The definitive diagnostic test is visualization of endometriosis deposits at laparoscopy along with biopsy. This involves introduction of a slender telescope through a tiny incision in the abdomen. Surgical instruments to manipulate the organs and to carry out surgery are introduced through additional small incisions. This form of keyhole surgery is widely practiced for a variety of gynaecological problems as well as for general surgical procedures for gall bladder stones, appendicitis, hernia, weight loss surgery, etc. Laparoscopy is a surgical procedure and like any surgical procedure there is a small but definite risk associated with it and with the administration of anaesthesia. In well trained and experienced hands this risk is very small. Advantage of laparoscopy is that tissue for histopathology confirmation can also be obtained and therapeutic procedure to destroy problematic endometriosis lesions can also be carried out at the same time. Other tests such as blood tests and imaging tests like ultrasonography and MRI scan are supportive rather than diagnostic in cases of endometriosis, the latter tests being particularly helpful when complications of endometriosis such as bowel obstruction are suspected.

Regarding treatment, the two main issues are preventing or controlling pain and improving fertility where this is affected. Treatment can be medical or surgical. In general, except when there are complications, the primary line opted for is medical with surgery being reserved for refractory cases or for specific indications. Medical therapy is targeted at the cyclical hormonal influences to which endometrium responds. Medical therapy only suppresses endometriosis and there is no possibility of achieving a cure with this line of treatment. Oral contraceptives are one of the treatment options. One type of oral contraception involves taking a pill containing the hormones for 21 days followed by placebo tablets for a week while the other type involves taking the hormones containing pill daily. The continuous type of pill gives better response in controlling endometriosis. An alternative is progestin therapy alone. This may be administered as a tablet, in an intrauterine device containing the hormone or as a depot injection. The menstrual period and the endometriosis lesions are suppressed by this therapy with resultant relief of symptoms. Gonadotrophin releasing hormone therapies which work at the pituitary level is another option. They suppress secretion of LH (leutinizing hormone) and FSH (follicle stimulating hormone) which in turn causes reduction in secretion of oestrogen and progesterone in the body. The result is a premature menopause which is reversed once these medicines are withdrawn. However, this treatment can cause discomforting menopausal symptoms such as hot flashes and also loss of bone and replacement hormonal therapy may have to be considered. Danazol is another hormonal drug fairly effective in endometriosis. A major drawback is potential for androgenic effects like development of acne, oily skin, hair on the face, deepening of voice, weight gain, etc.

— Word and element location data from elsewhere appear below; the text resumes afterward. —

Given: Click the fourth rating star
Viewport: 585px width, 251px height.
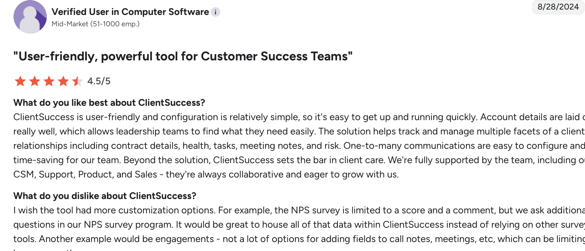Looking at the screenshot, I should tap(63, 81).
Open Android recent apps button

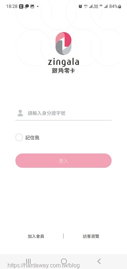pos(28,261)
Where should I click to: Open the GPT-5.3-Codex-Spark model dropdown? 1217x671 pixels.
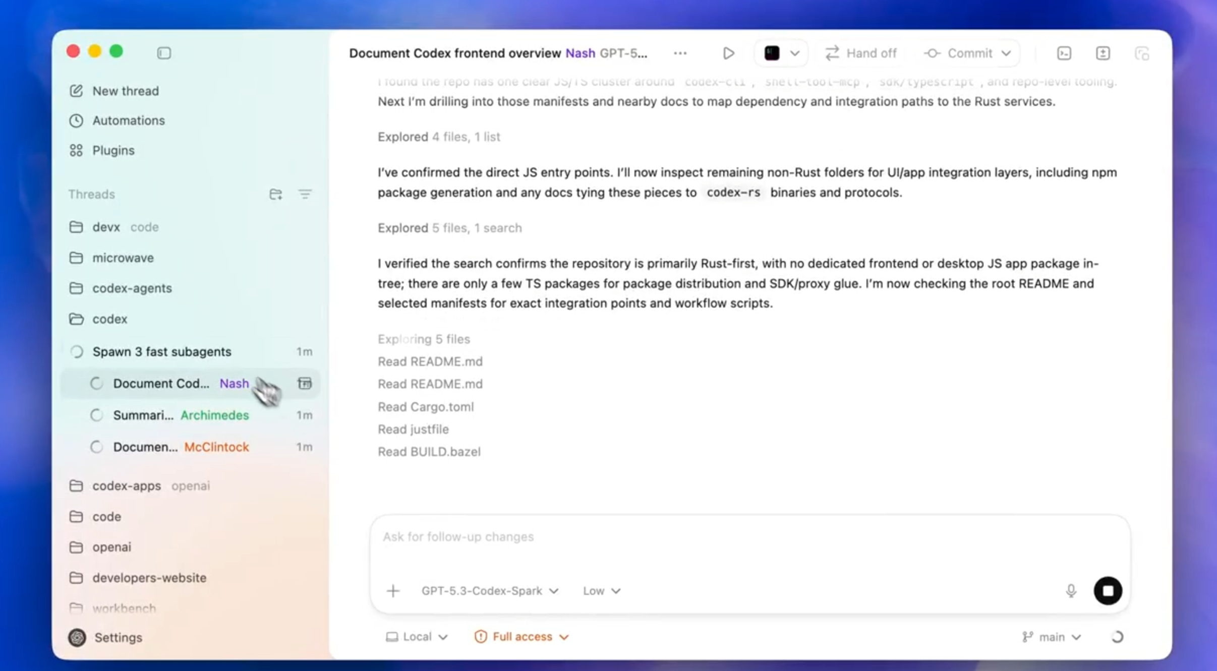[x=489, y=590]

Surgically, the endometrial deposits maybe destroyed by laser or electro-cautery, usually during laparoscopy. This sort of surgery does not interfere with future reproduction. If no further pregnancies are desired the uterus may also be removed with or without the ovaries. In the latter case hormonal replacement therapy may be indicated depending on the age of the woman. Women with fertility problems who are desirous of future pregnancies may benefit from corrective surgery in case of fibrosis or other structural abnormalities related to endometriosis.